Robert, I looked at your suggestions and they all look promising but they’re a little pricy for my little project. The QI-Power-485 is like $168, so at least I have something I can buy that’s not too crazy.

So there are CT sensors that exist that can measure DC power.

dBC: yes, I’ve come across several RV/marine devices. I bet half of my problem is simply that I just know next to nothing about this stuff. I’ve never even heard of a shunt until I started down this rabbit hole. But from what I understand so far, a shunt would work for my need.

I’ll revisit Victron and the possibility of using VE.Direct.

Thanks so much!

As Robert says, with the shunt approach you need to worry about isolation. At the voltages you’re working with you’re unlikely to hurt yourself but you can still blow things up. An Arduino or RPi isn’t going to survive if it gets exposed to your panel voltages. There’s more on how to achieve that isolation here.

They are, when you read between the lines, not c.t’s at all, but Hall effect devices in a c.t-shaped case.

That is the easy part. A shunt is just a very low value, high power resistor. They are defined by a current rating and a voltage. The voltage is usually 75 or 150 mV, the current rating is whatever you need (or nearest above which is available). but the dangerous part is, the millivolts output is sitting at the same voltage to ground as one of your battery or P.V. terminals, so be prepared to be in for a nasty surprise (at best) if you’re not aware of that. You need something to measure the shunt voltage and get it across an isolation barrier before it’s safe to put into a Raspberry or anything like it.

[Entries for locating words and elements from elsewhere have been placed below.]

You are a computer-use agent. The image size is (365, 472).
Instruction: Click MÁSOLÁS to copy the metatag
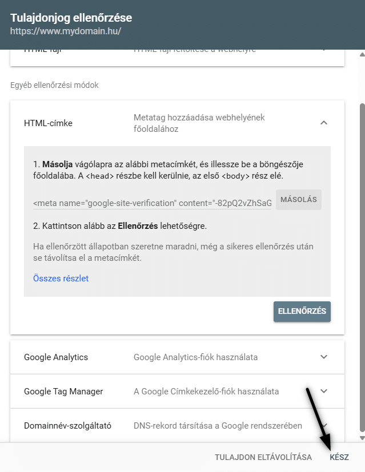click(298, 199)
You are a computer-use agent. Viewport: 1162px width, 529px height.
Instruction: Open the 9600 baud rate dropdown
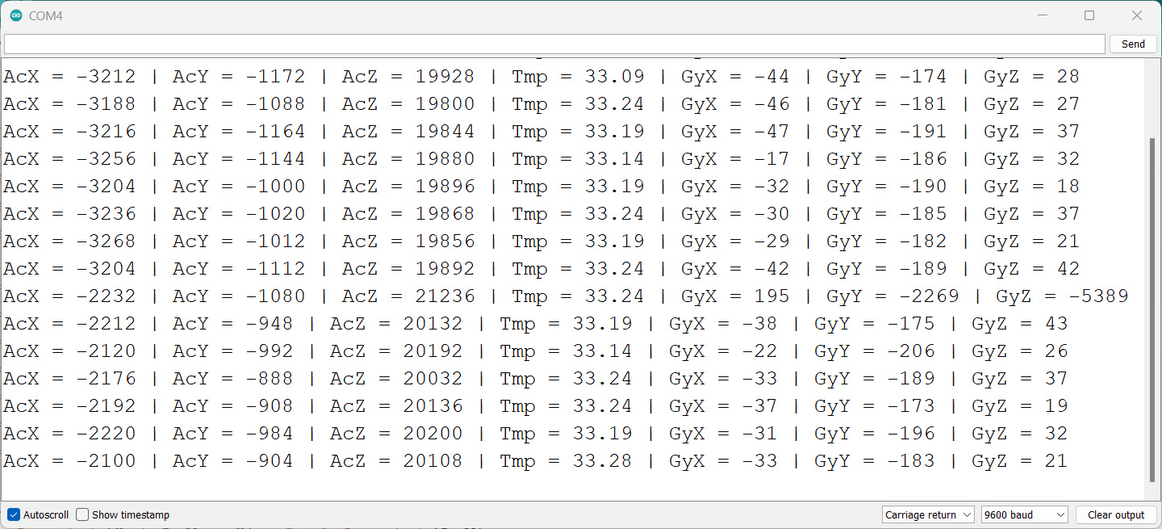pos(1025,514)

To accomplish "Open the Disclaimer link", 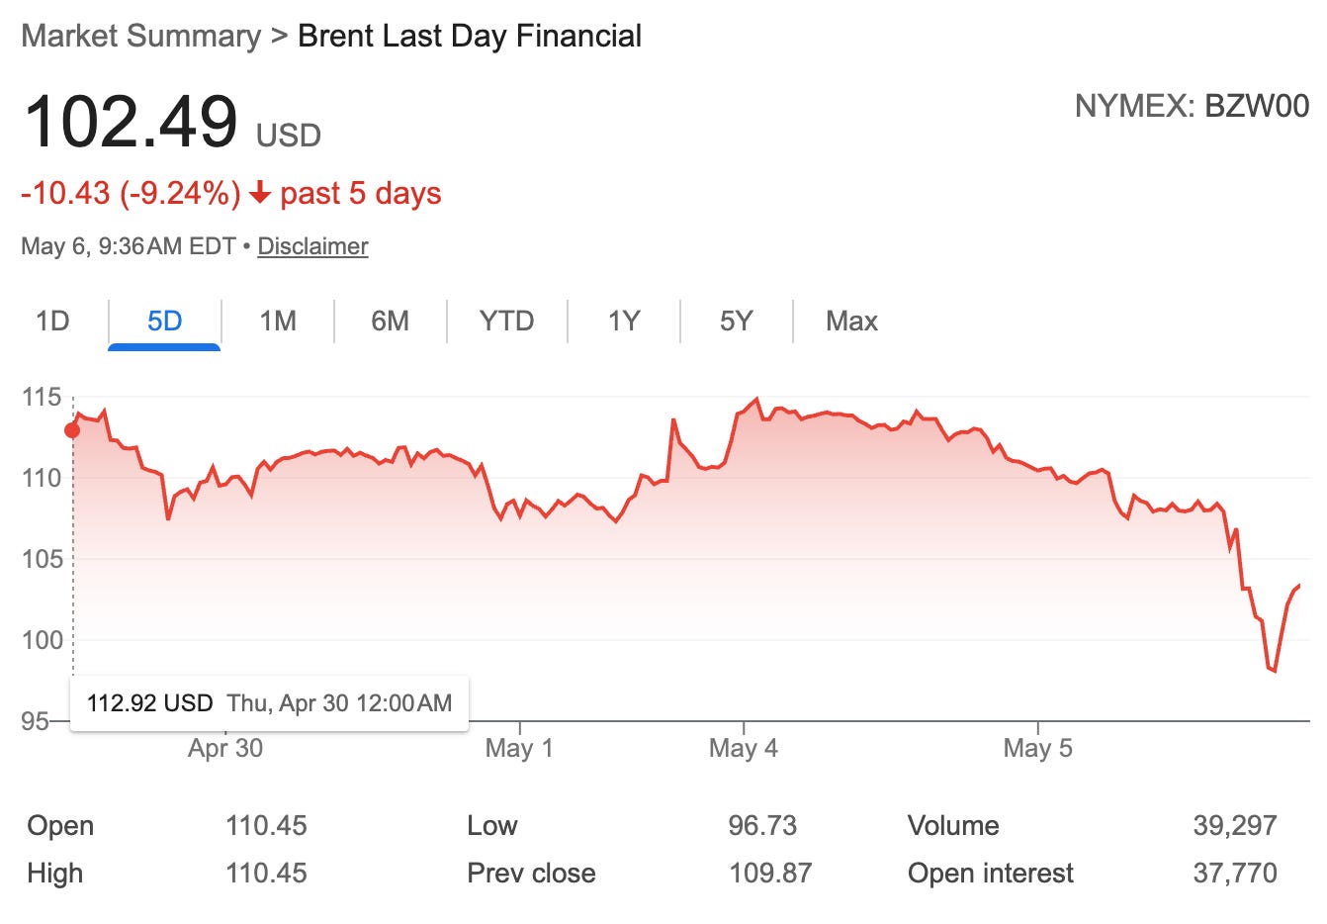I will [312, 246].
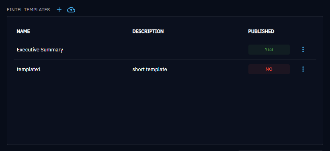Screen dimensions: 330x151
Task: Click the cloud upload template icon
Action: 71,10
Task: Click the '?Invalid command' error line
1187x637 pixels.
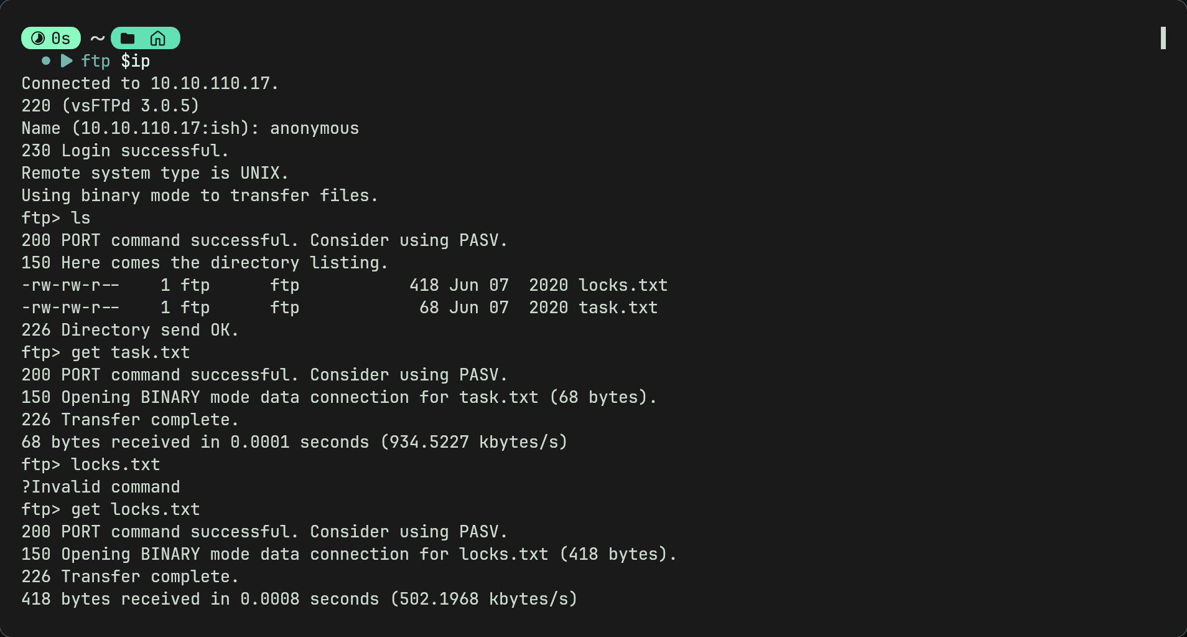Action: click(x=101, y=487)
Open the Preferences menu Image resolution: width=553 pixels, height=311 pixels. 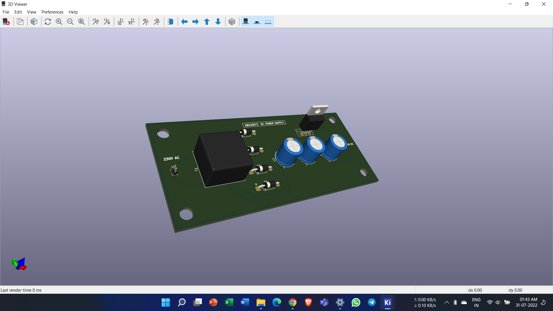point(52,12)
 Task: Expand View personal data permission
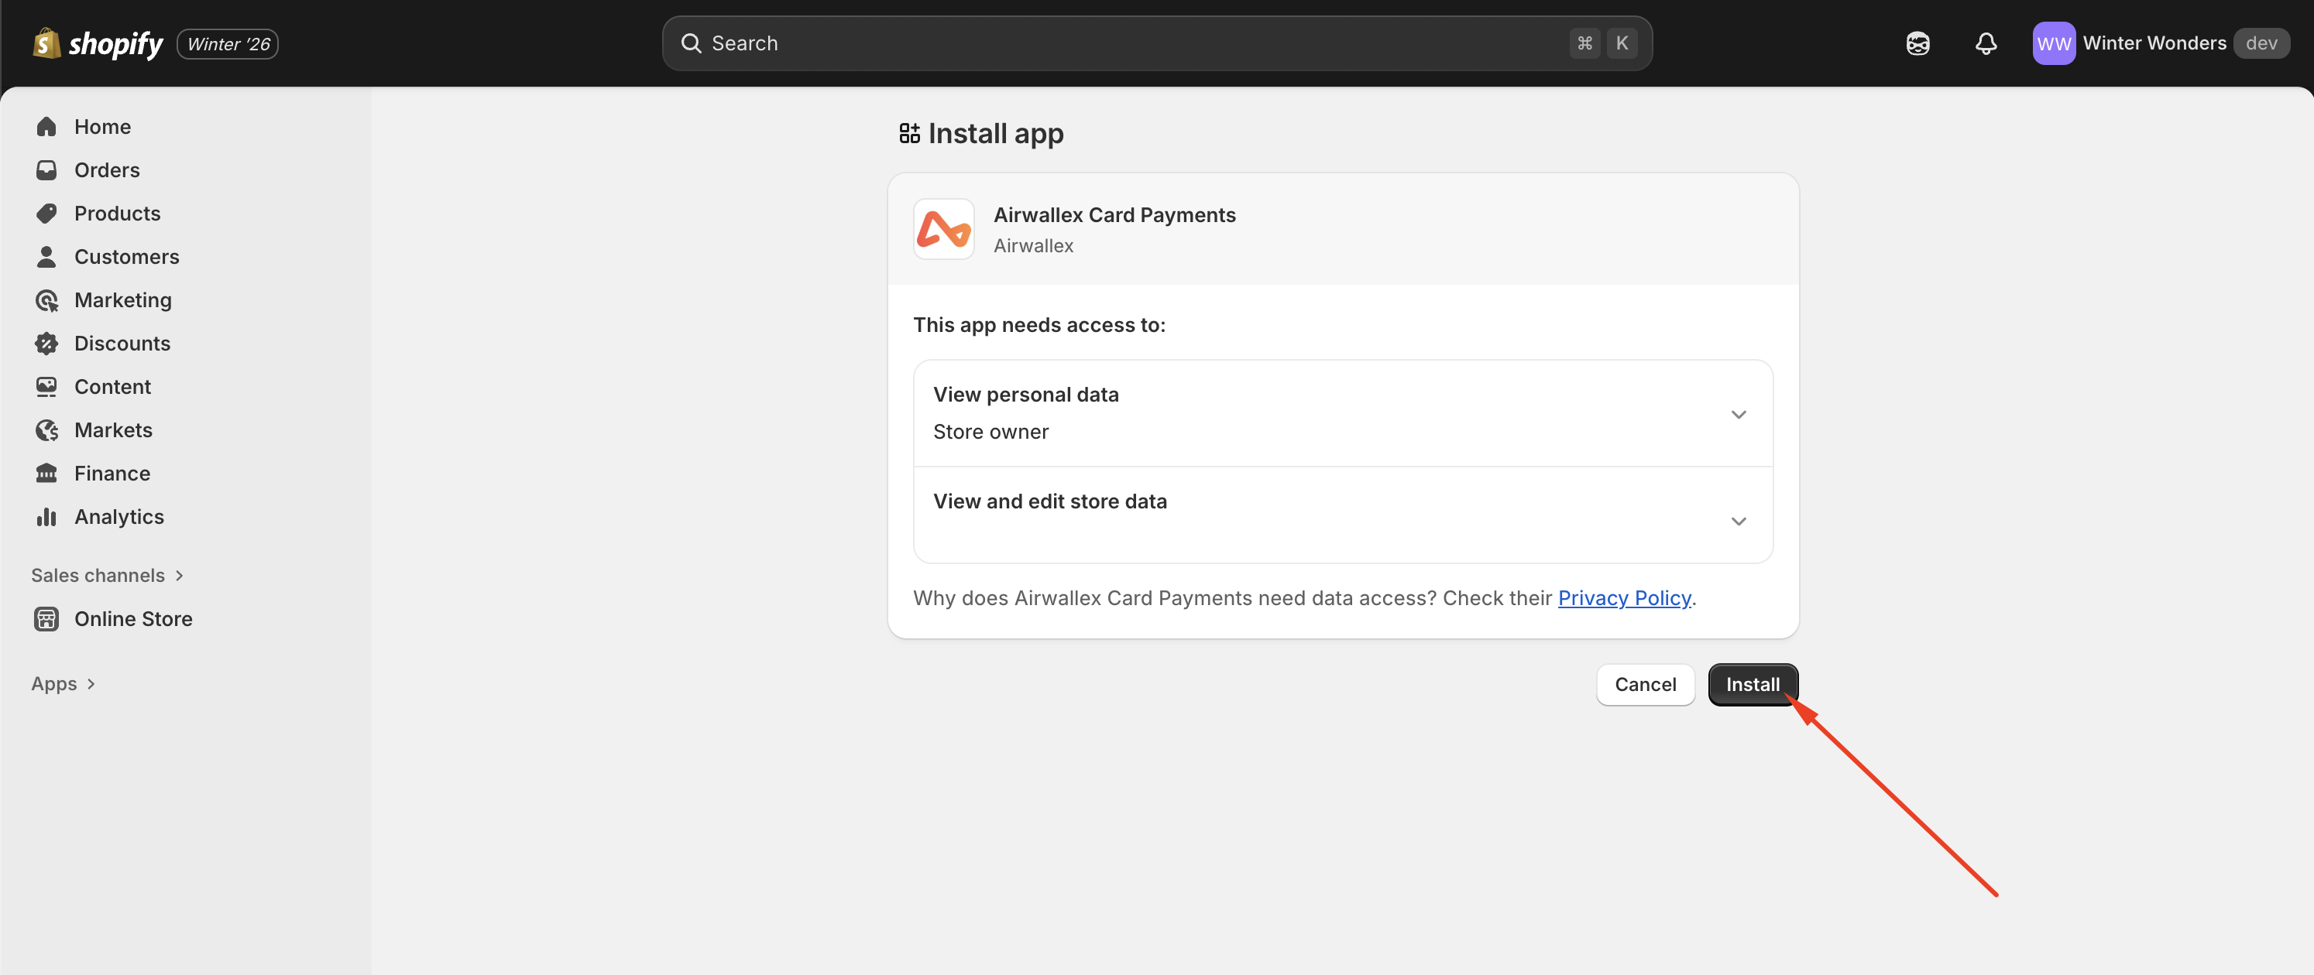[x=1737, y=414]
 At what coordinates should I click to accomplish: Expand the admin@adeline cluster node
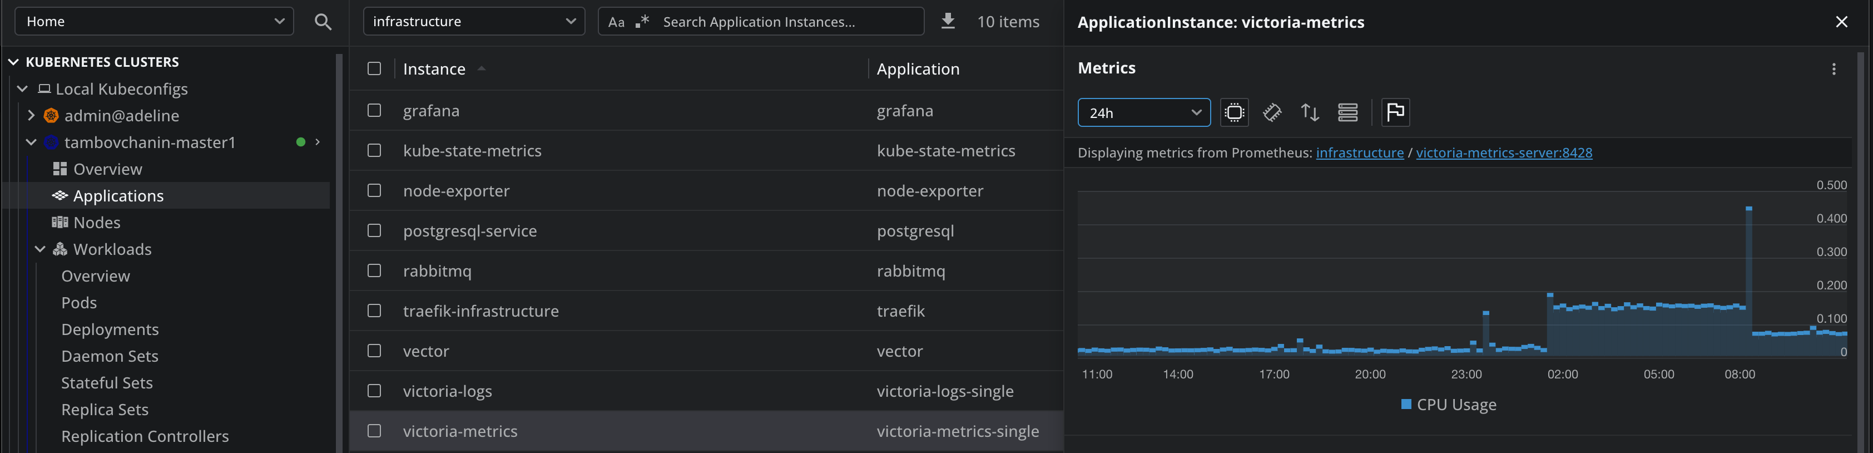click(31, 116)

A device like this breakout board Isolated Voltage-Measurement with ±1V Input, Differential Output and Integrated DC/DC Converter - Electronics-Lab.com solves the isolation problem, you then need to digitise the output and get it to where you want it - and the same again for voltage except that you’d use a voltage divider instead of a shunt to provide its input. I guess there’s something in the Arduino range that would handle the rest and be able to put the data onto Ethernet or Wi-Fi. What’s missing for you Jeff is someone with the skills to put that lot together.
The evaluation board for the AMC3330 is about $60 (AMC3330EVM Texas Instruments | Development Boards, Kits, Programmers | DigiKey), so I can see a DIY job being no cheaper than the commercial prices you’ve seen. The big advantage would be you’d know exactly what you’d got and know exactly how it worked.